**DIRECTIVE**
Print all of the lines below word for word, leaving the pictures out.

**INPUT MATERIAL**
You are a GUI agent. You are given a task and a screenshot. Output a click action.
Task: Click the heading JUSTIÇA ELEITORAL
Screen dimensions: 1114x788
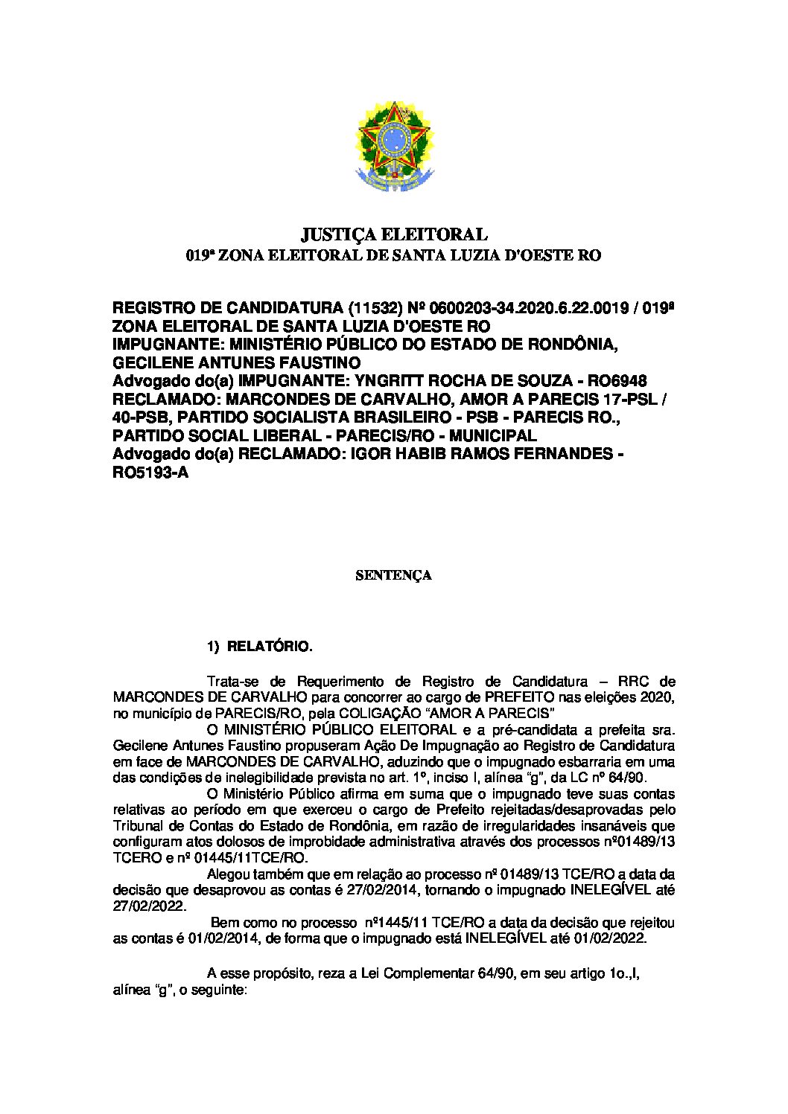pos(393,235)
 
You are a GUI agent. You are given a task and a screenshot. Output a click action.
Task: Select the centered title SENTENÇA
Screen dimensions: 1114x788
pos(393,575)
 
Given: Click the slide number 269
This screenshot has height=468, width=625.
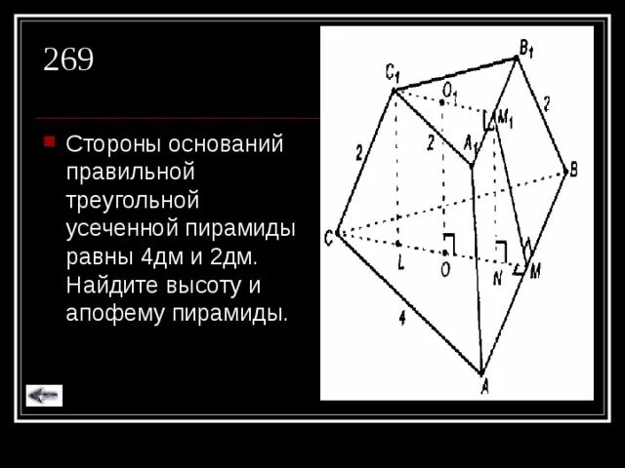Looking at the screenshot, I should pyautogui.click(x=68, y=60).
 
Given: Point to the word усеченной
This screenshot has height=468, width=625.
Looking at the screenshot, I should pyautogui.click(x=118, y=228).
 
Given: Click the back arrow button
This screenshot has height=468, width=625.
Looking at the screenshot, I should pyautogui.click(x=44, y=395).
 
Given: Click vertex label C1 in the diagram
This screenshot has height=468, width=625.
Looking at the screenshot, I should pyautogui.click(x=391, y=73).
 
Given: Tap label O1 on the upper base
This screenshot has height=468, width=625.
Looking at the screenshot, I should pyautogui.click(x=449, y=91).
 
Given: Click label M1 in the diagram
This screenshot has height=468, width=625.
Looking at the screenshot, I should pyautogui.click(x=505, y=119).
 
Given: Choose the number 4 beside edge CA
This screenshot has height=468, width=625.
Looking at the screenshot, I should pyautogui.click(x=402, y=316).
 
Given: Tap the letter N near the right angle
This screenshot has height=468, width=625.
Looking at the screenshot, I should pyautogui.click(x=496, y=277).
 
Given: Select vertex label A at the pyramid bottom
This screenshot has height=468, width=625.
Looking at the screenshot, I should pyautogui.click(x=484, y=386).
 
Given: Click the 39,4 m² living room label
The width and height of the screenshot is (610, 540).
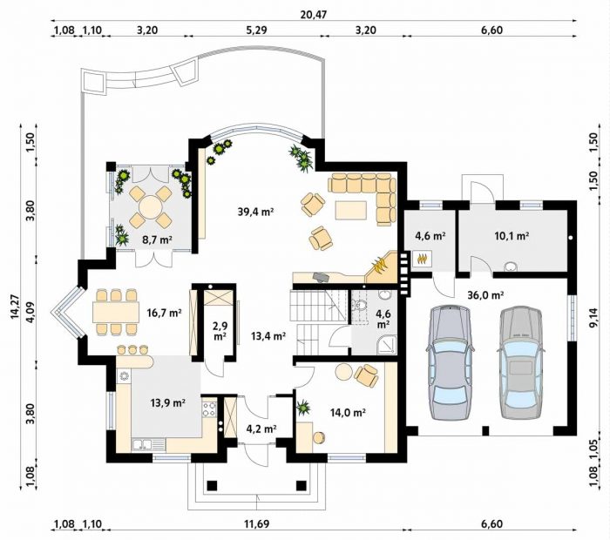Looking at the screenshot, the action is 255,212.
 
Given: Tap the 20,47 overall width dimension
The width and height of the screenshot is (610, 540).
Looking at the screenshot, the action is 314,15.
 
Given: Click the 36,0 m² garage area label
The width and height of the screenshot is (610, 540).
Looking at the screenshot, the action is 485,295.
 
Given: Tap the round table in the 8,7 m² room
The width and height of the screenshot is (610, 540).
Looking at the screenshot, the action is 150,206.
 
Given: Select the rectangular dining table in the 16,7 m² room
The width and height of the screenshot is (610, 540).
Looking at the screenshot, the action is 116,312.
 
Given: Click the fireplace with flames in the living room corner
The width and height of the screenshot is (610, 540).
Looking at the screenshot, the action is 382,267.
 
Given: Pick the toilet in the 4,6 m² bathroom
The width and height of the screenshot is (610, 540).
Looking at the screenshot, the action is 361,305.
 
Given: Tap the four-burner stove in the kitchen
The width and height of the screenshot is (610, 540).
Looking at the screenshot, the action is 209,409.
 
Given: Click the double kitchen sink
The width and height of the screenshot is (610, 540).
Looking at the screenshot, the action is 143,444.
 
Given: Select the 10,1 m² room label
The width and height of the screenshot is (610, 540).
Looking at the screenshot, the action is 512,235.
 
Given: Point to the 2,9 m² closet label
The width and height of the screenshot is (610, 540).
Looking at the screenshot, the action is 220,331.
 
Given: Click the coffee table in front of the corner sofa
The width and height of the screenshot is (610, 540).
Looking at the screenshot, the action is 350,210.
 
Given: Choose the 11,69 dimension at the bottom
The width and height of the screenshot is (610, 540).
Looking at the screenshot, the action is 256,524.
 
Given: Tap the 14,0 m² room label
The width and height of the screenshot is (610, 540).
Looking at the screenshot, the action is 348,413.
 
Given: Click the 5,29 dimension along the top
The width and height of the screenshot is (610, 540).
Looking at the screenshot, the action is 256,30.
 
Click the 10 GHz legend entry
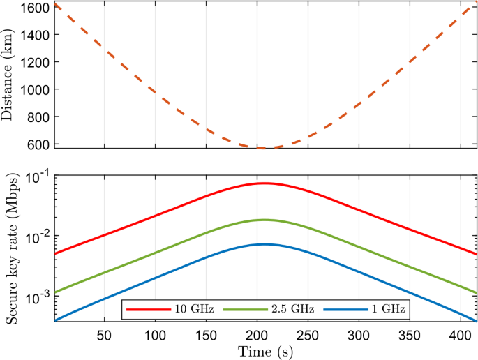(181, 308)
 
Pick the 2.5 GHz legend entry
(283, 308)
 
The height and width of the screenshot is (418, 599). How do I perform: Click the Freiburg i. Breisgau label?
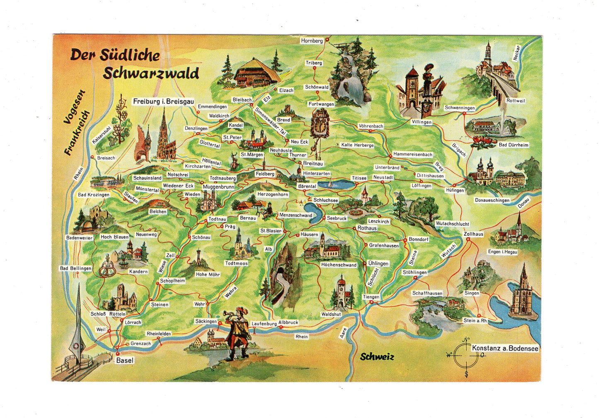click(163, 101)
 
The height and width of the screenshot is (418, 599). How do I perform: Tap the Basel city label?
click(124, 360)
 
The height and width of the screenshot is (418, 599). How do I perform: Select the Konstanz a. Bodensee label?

**WRITTEN SOLUTION**
You are a GUI agent. You are given a task and a screenshot. Output a click action.
Task: Click the heading JUSTIÇA ELEITORAL
Screen dimensions: 1114x788
pos(393,235)
 
You are a GUI agent. You are given a task and a screenshot. Output a click action.
Task: Select the centered title SENTENÇA
Screen dimensions: 1114x788
pos(393,575)
 
Given: Click the slide number 269
This screenshot has height=468, width=625.
Looking at the screenshot, I should pyautogui.click(x=68, y=60).
 
Given: Point to the word усеченной
This screenshot has height=468, width=625.
Looking at the screenshot, I should pyautogui.click(x=118, y=228).
 
Given: Click the back arrow button
This screenshot has height=468, width=625.
Looking at the screenshot, I should pyautogui.click(x=44, y=395).
 
Given: Click vertex label C1 in the diagram
This screenshot has height=468, width=625.
Looking at the screenshot, I should pyautogui.click(x=391, y=73).
 
Given: Tap label O1 on the upper base
This screenshot has height=468, width=625.
Looking at the screenshot, I should pyautogui.click(x=449, y=91).
 
Given: Click label M1 in the diagram
This screenshot has height=468, width=625.
Looking at the screenshot, I should pyautogui.click(x=505, y=119).
 
Given: Choose the number 4 beside edge CA
This screenshot has height=468, width=625.
Looking at the screenshot, I should pyautogui.click(x=402, y=316).
 
Given: Tap the letter N near the right angle
This screenshot has height=468, width=625.
Looking at the screenshot, I should pyautogui.click(x=496, y=277).
 
Given: Select vertex label A at the pyramid bottom
This screenshot has height=468, width=625.
Looking at the screenshot, I should pyautogui.click(x=484, y=386).
 
Given: Click the 39,4 m² living room label
The width and height of the screenshot is (610, 540).
Looking at the screenshot, the action is 255,212.
 
Given: Tap the 20,47 overall width dimension
The width and height of the screenshot is (610, 540).
Looking at the screenshot, the action is 314,15.
 
Given: Click the 36,0 m² garage area label
The width and height of the screenshot is (610, 540).
Looking at the screenshot, the action is 485,295.
 
Given: Tap the round table in the 8,7 m² room
The width and height of the screenshot is (610, 540).
Looking at the screenshot, the action is 150,206.
 
Given: Select the rectangular dining table in the 16,7 m² room
The width and height of the screenshot is (610, 540).
Looking at the screenshot, the action is 116,312.
 
Given: Click the fireplace with flames in the living room corner
The width and height of the screenshot is (610, 540).
Looking at the screenshot, the action is 382,267.
 
Given: Pick the toilet in the 4,6 m² bathroom
The width and height of the screenshot is (610, 540).
Looking at the screenshot, the action is 361,305.
 
Given: Tap the four-burner stove in the kitchen
The width and height of the screenshot is (610, 540).
Looking at the screenshot, the action is 209,409.
 
Given: Click the double kitchen sink
The width and height of the screenshot is (610, 540).
Looking at the screenshot, the action is 143,444.
 
Given: Select the 10,1 m² room label
The width and height of the screenshot is (610, 540).
Looking at the screenshot, the action is 512,235.
 
Given: Point to the 2,9 m² closet label
The width and height of the screenshot is (610, 540).
Looking at the screenshot, the action is 220,331.
 
Given: Click the coffee table in front of the corner sofa
The width and height of the screenshot is (610, 540).
Looking at the screenshot, the action is 350,210.
 
Given: Choose the 11,69 dimension at the bottom
The width and height of the screenshot is (610, 540).
Looking at the screenshot, the action is 256,524.
 
Given: Tap the 14,0 m² room label
The width and height of the screenshot is (610, 540).
Looking at the screenshot, the action is 348,413.
 
Given: Click the 5,29 dimension along the top
The width and height of the screenshot is (610, 540).
Looking at the screenshot, the action is 256,30.
 
Click the 10 GHz legend entry
(181, 308)
 
Pick the 2.5 GHz legend entry
(283, 308)
 
The height and width of the screenshot is (418, 599). How do I perform: Click the Freiburg i. Breisgau label?
click(163, 101)
 
The height and width of the screenshot is (418, 599). How do I perform: Tap the Basel city label?
click(124, 360)
 
The height and width of the screenshot is (418, 599). How do I perform: Select the Konstanz a. Bodensee label?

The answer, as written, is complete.